DATASET RECORDS |
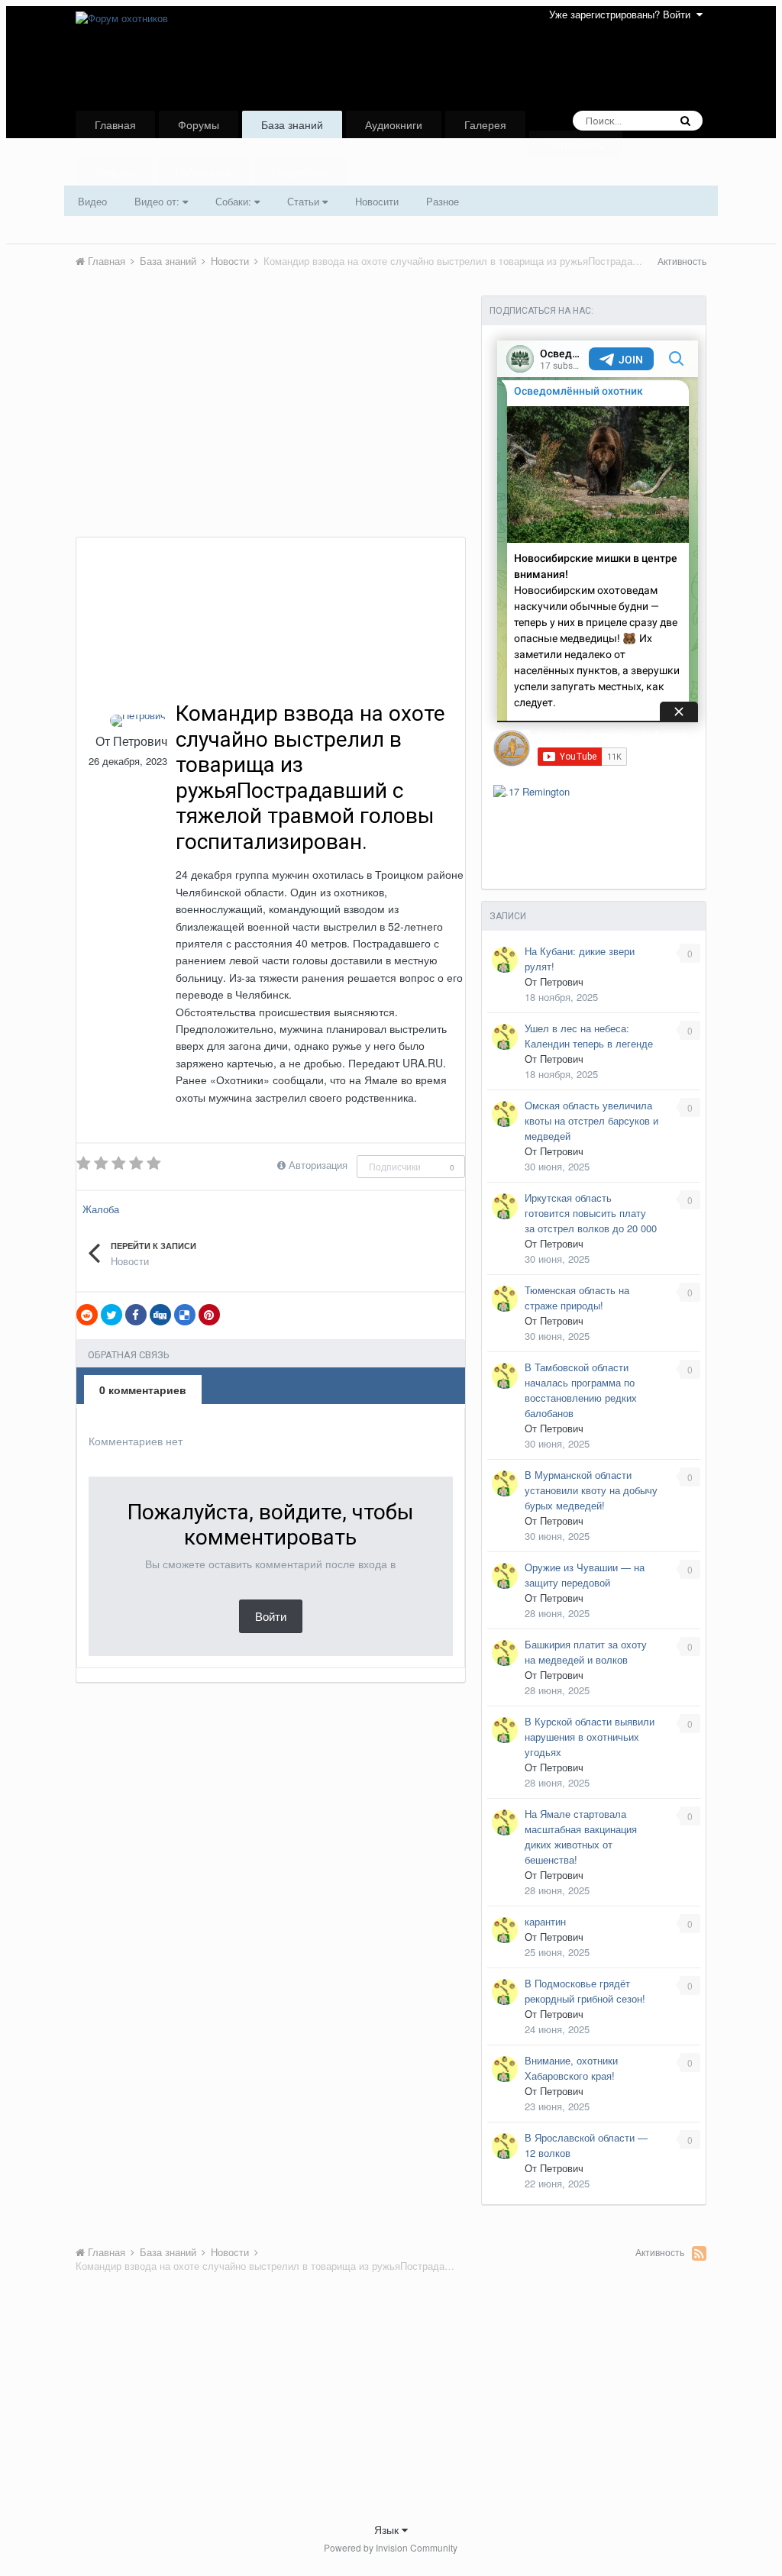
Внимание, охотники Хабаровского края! (571, 2068)
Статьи (304, 201)
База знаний (292, 124)
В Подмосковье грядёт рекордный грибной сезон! (585, 1991)
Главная (115, 124)
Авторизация (318, 1164)
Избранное (203, 171)
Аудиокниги (393, 124)
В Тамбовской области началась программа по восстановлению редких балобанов (581, 1390)
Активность (575, 144)
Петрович (140, 741)
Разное (442, 201)
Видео (92, 201)
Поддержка (300, 171)
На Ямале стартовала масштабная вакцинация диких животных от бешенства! (581, 1836)
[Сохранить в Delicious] (185, 1314)
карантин (545, 1921)
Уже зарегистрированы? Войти (622, 14)
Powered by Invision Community (390, 2547)
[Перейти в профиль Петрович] (138, 721)
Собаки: (234, 201)
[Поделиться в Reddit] (87, 1314)
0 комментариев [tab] (142, 1389)
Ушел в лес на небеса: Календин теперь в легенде (589, 1036)
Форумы (198, 124)
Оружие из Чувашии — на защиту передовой (585, 1575)
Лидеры (114, 171)
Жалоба (100, 1209)
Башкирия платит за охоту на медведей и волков (586, 1652)
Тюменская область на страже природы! (577, 1297)
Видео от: (158, 201)
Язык (388, 2529)
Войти (270, 1616)
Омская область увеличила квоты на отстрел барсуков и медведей (591, 1120)
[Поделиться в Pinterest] (209, 1314)
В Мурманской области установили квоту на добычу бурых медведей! (591, 1489)
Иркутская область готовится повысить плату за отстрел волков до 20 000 (591, 1212)
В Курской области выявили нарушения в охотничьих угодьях (589, 1736)
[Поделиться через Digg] (160, 1314)
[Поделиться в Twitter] (111, 1314)
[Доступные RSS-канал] (699, 2253)
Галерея (485, 124)
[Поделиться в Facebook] (136, 1314)
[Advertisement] (254, 422)
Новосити (377, 201)
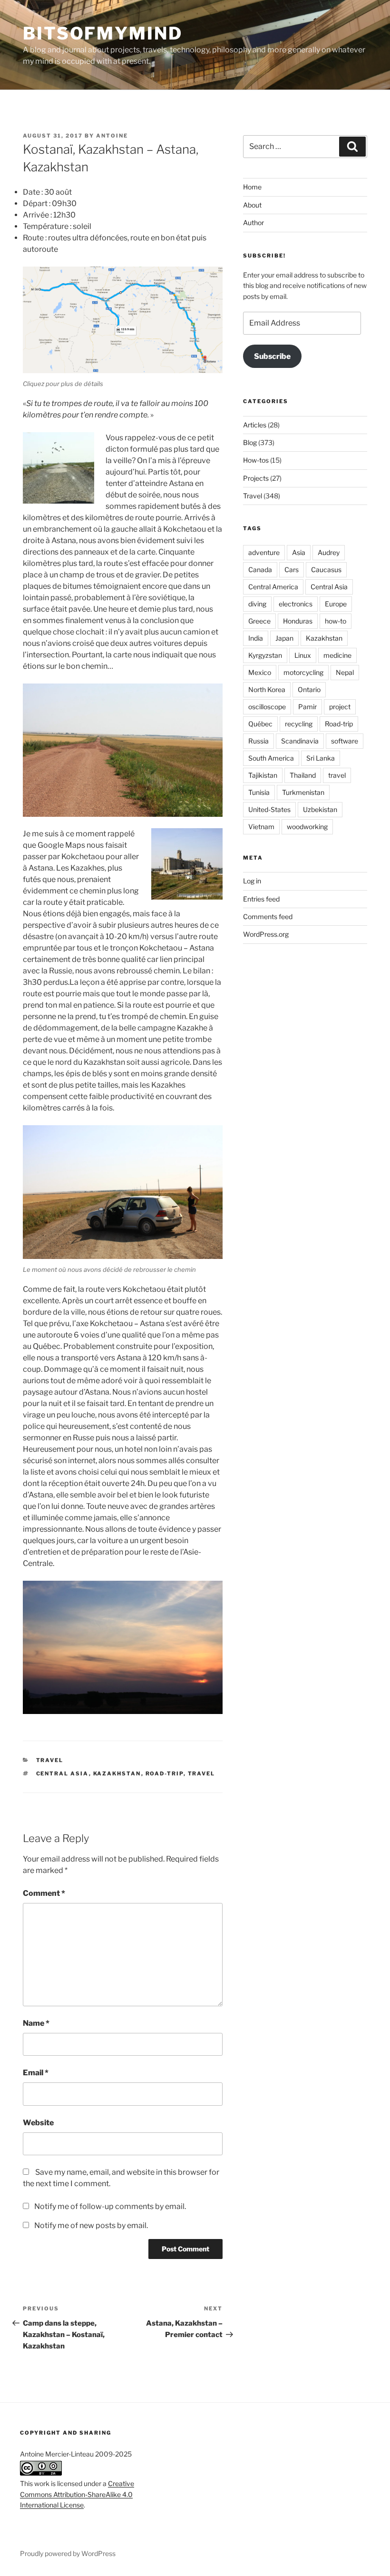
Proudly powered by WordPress (68, 2553)
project (340, 707)
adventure (264, 552)
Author (253, 222)
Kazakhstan (117, 1773)
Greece (259, 621)
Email (36, 2072)
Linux (302, 655)
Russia (258, 741)
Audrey (329, 552)
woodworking (307, 826)
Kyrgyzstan (265, 655)
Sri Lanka (320, 758)
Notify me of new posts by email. (91, 2225)
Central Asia (62, 1773)
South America (271, 758)
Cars (291, 569)
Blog (250, 442)
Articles (254, 425)
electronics (295, 604)
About (252, 205)
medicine (337, 655)
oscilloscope (267, 707)
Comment (44, 1893)
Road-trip (165, 1773)
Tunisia (259, 792)
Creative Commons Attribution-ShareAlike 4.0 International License (77, 2494)
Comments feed (267, 916)
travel (201, 1773)
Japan (284, 638)
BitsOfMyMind (103, 33)
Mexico (259, 672)
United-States (269, 809)
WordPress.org (266, 934)
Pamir (307, 707)
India (255, 638)
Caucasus (326, 569)
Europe (336, 604)
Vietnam (261, 826)
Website (38, 2122)
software (344, 741)
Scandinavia (300, 741)
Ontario (309, 689)
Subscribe (272, 356)
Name (36, 2023)
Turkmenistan (303, 792)
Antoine (112, 135)
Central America (273, 587)
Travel (50, 1760)
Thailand (303, 775)
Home (252, 187)
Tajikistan (262, 775)
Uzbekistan (320, 809)
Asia (298, 552)
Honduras (297, 621)
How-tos (256, 460)
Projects (256, 478)
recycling (298, 724)
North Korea (266, 689)
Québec (260, 724)
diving (257, 604)
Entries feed (261, 899)
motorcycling (303, 672)
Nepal (345, 672)
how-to (335, 621)
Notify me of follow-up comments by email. (110, 2206)
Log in (252, 881)
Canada (260, 569)
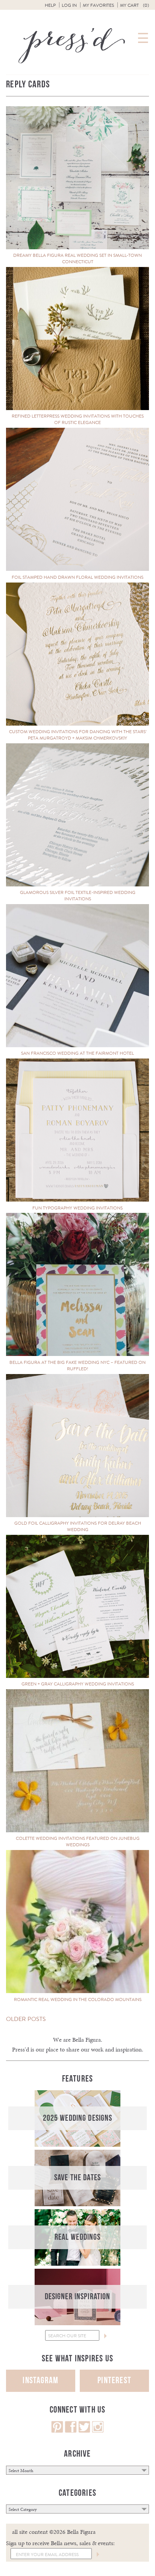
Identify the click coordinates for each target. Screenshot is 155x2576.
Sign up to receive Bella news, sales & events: (60, 2543)
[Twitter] (84, 2430)
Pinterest (114, 2380)
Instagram (40, 2380)
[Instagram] (98, 2430)
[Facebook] (71, 2430)
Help (50, 5)
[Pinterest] (57, 2430)
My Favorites (98, 5)
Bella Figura (86, 2039)
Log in (69, 5)
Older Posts (26, 2019)
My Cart (134, 5)
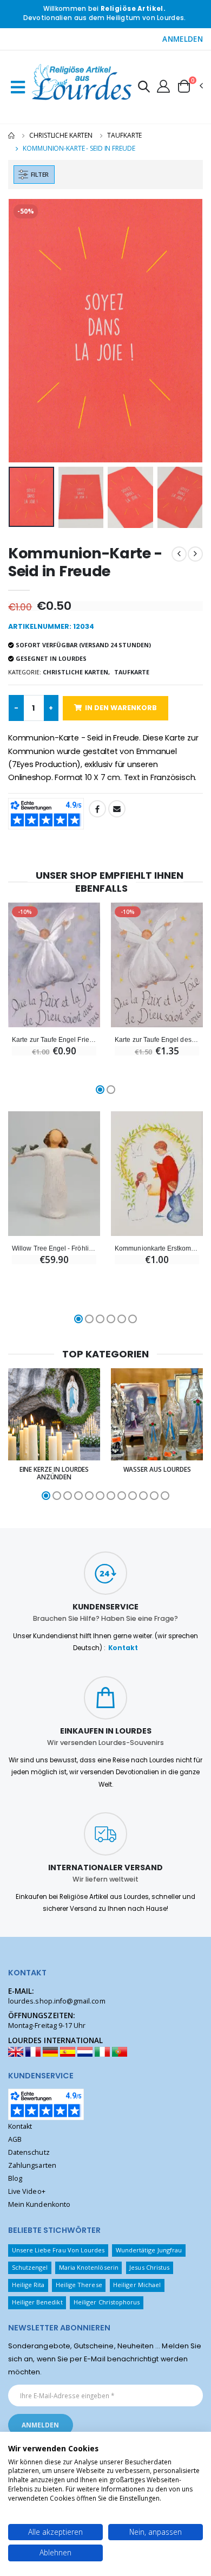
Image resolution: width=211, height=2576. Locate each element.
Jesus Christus (149, 2267)
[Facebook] (97, 808)
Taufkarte (124, 135)
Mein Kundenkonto (39, 2204)
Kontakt (123, 1648)
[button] (144, 88)
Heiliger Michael (137, 2285)
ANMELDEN (182, 39)
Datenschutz (29, 2152)
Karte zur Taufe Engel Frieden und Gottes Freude (54, 1039)
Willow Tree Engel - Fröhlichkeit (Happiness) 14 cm (54, 1248)
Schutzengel (30, 2267)
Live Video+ (26, 2191)
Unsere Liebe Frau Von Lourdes (58, 2250)
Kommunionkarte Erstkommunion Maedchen (157, 1248)
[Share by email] (117, 808)
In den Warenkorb (121, 707)
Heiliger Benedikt (37, 2302)
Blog (15, 2178)
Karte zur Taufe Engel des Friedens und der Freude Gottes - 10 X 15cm (157, 1039)
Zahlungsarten (32, 2165)
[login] (163, 85)
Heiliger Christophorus (107, 2302)
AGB (15, 2139)
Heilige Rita (28, 2285)
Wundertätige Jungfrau (149, 2250)
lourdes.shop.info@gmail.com (57, 2001)
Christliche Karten (61, 135)
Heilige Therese (79, 2285)
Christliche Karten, (76, 672)
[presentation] (23, 330)
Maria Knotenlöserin (88, 2267)
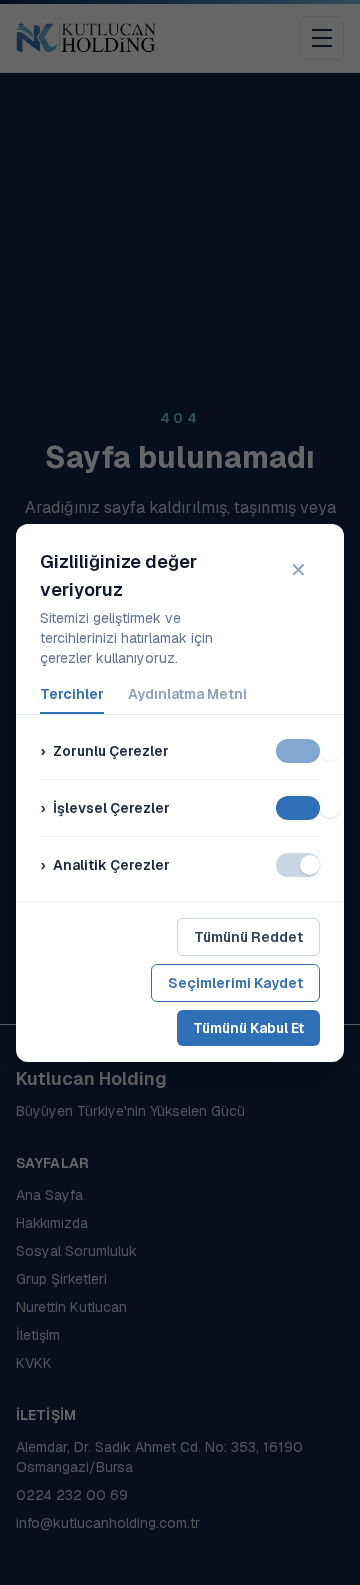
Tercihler (72, 694)
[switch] (298, 751)
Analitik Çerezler (105, 865)
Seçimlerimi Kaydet (235, 983)
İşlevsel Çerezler (105, 808)
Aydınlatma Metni (187, 694)
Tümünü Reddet (248, 937)
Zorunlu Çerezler (104, 751)
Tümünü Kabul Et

WHAT THIS TASK INVOLVES |
Could you state how many lines of the records contain "Freude"? Give the number and nothing else.

EXERCISE SOLUTION |
2